◆ **ASSIGNMENT**:
Set down the records exactly, and omit any image found in them.
[DATASET ENTRIES Boundary: Start]
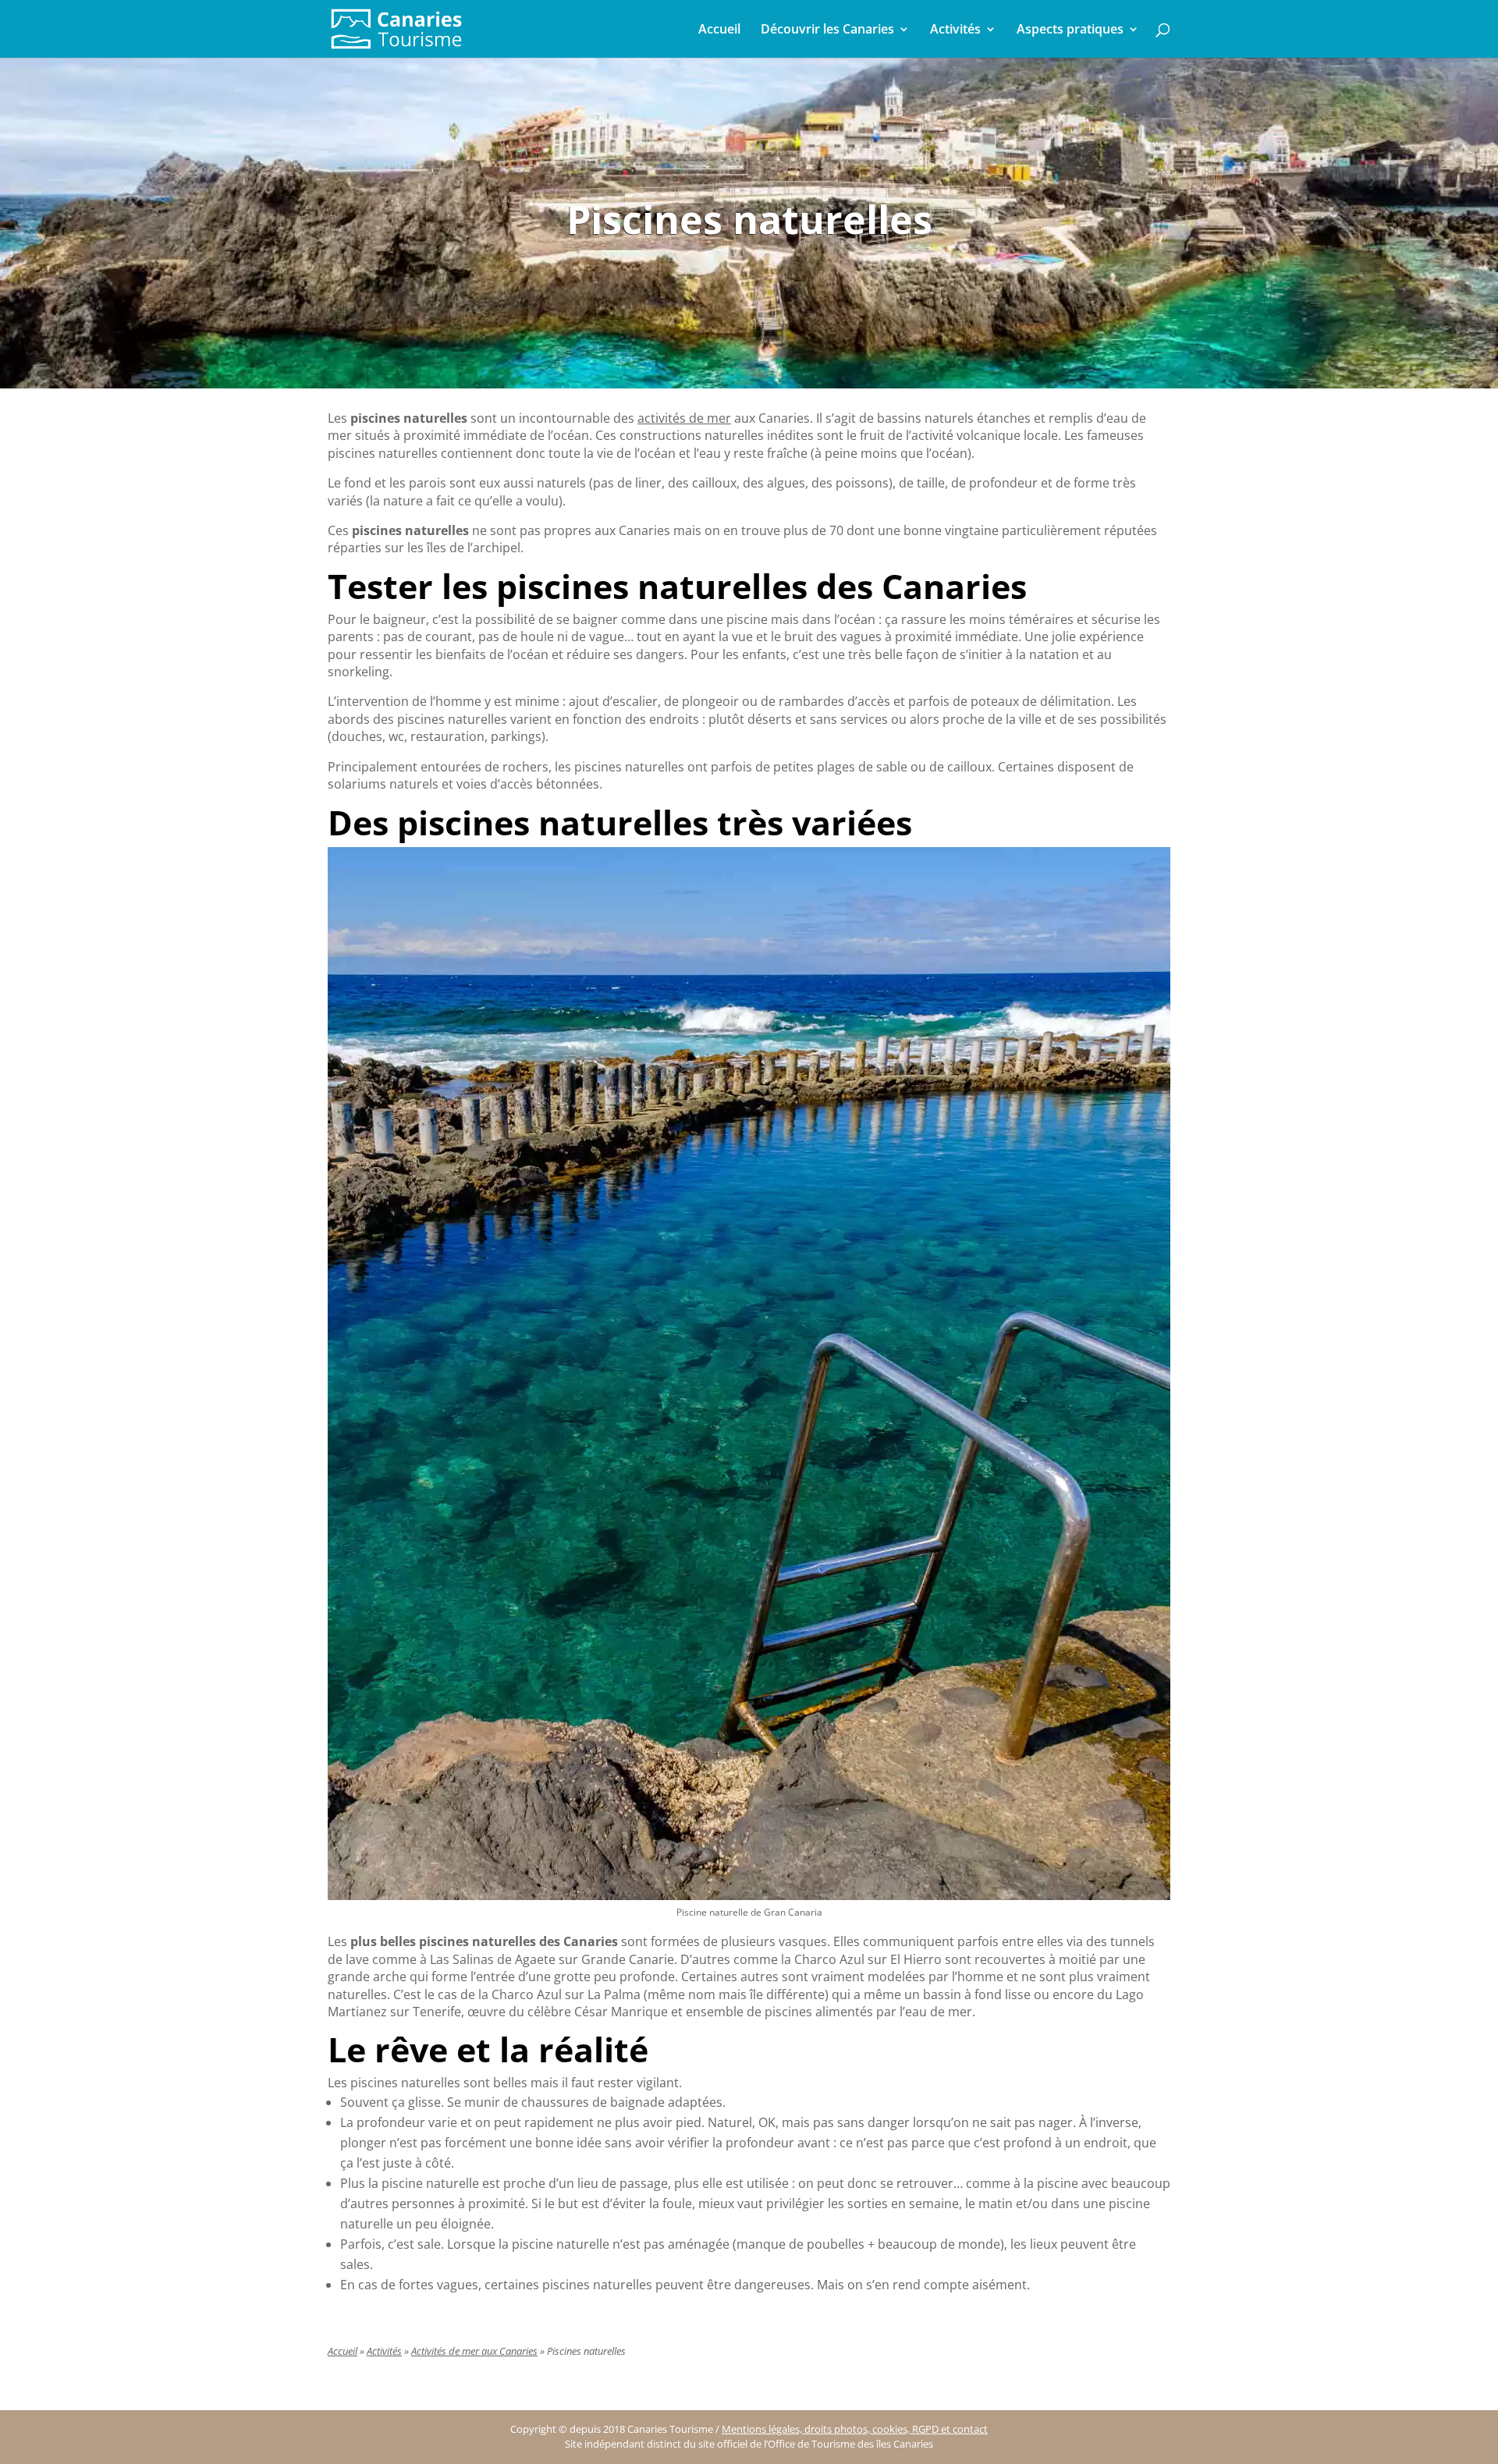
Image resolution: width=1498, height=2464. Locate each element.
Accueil (719, 30)
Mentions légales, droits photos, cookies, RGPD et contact (855, 2429)
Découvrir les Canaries (827, 30)
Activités (955, 30)
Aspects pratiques (1070, 30)
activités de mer (684, 418)
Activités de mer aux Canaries (474, 2351)
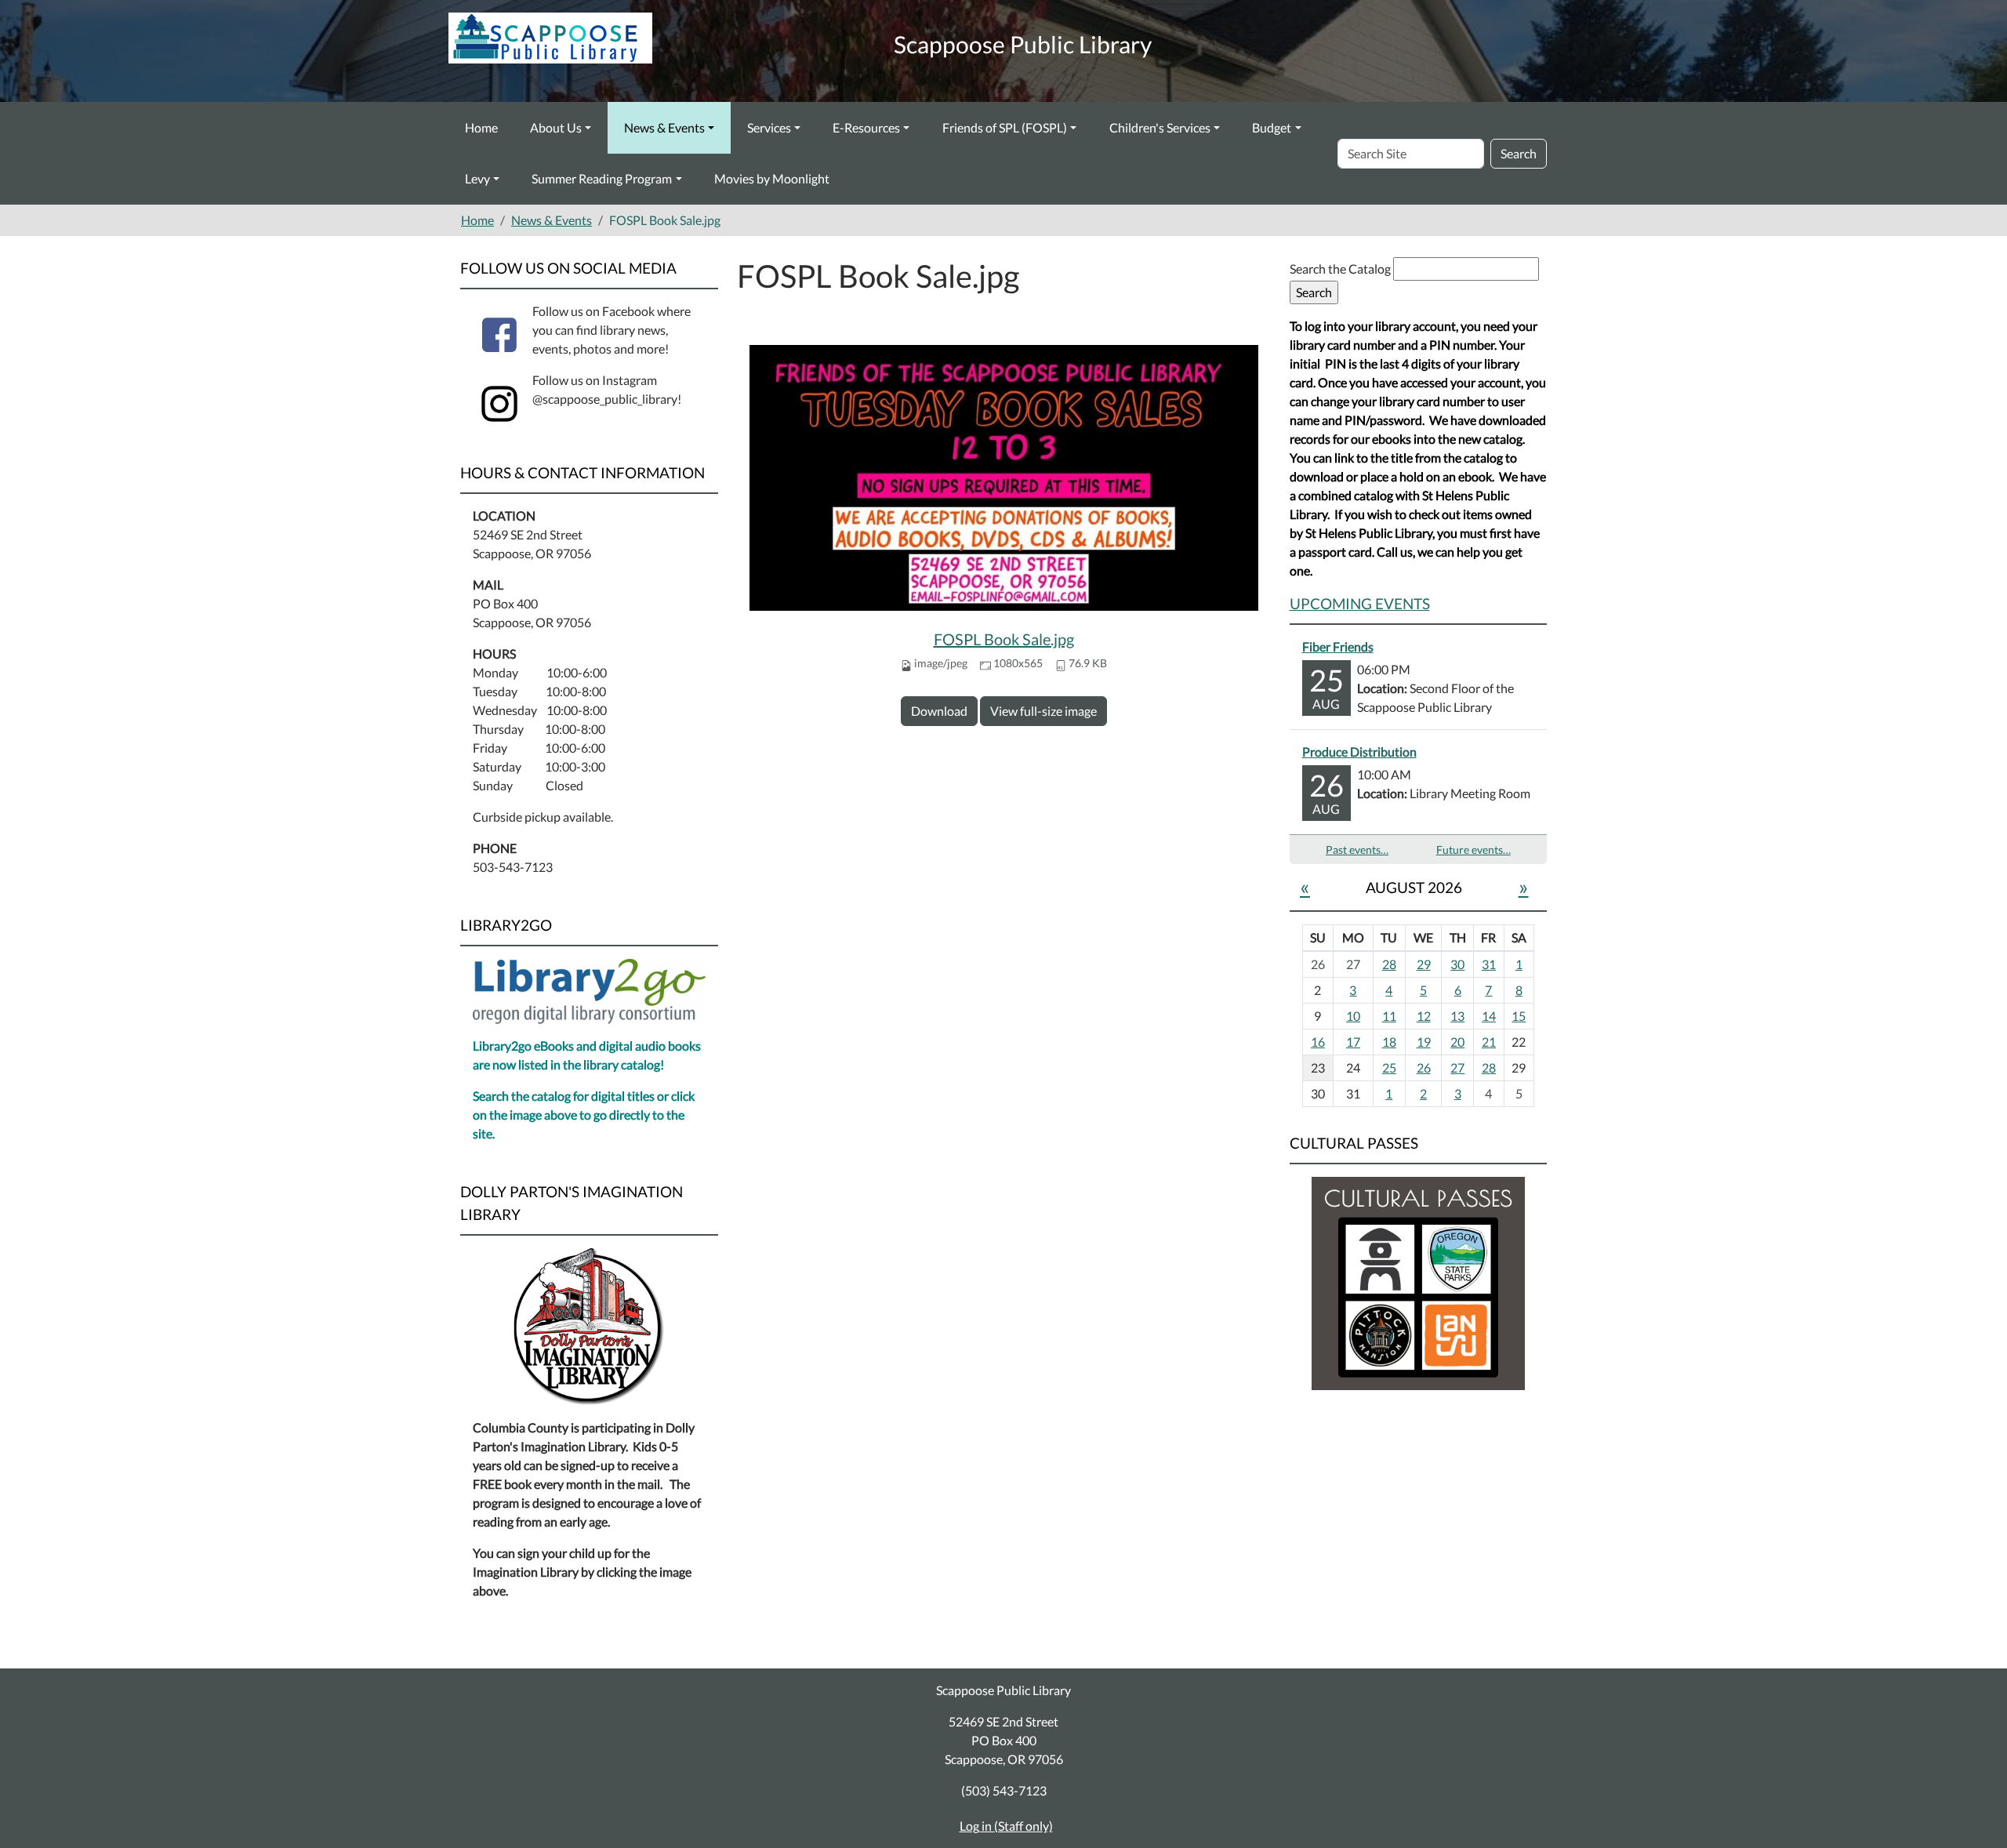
[DATASET ENTRIES Boundary: End]
◆ **EXERCISE OUTPUT**:
Image resolution: width=1498, height=2464. Locate each element.
Accueil (719, 30)
Mentions légales, droits photos, cookies, RGPD et contact (855, 2429)
Découvrir les Canaries (827, 30)
Activités (955, 30)
Aspects pratiques (1070, 30)
activités de mer (684, 418)
Activités de mer aux Canaries (474, 2351)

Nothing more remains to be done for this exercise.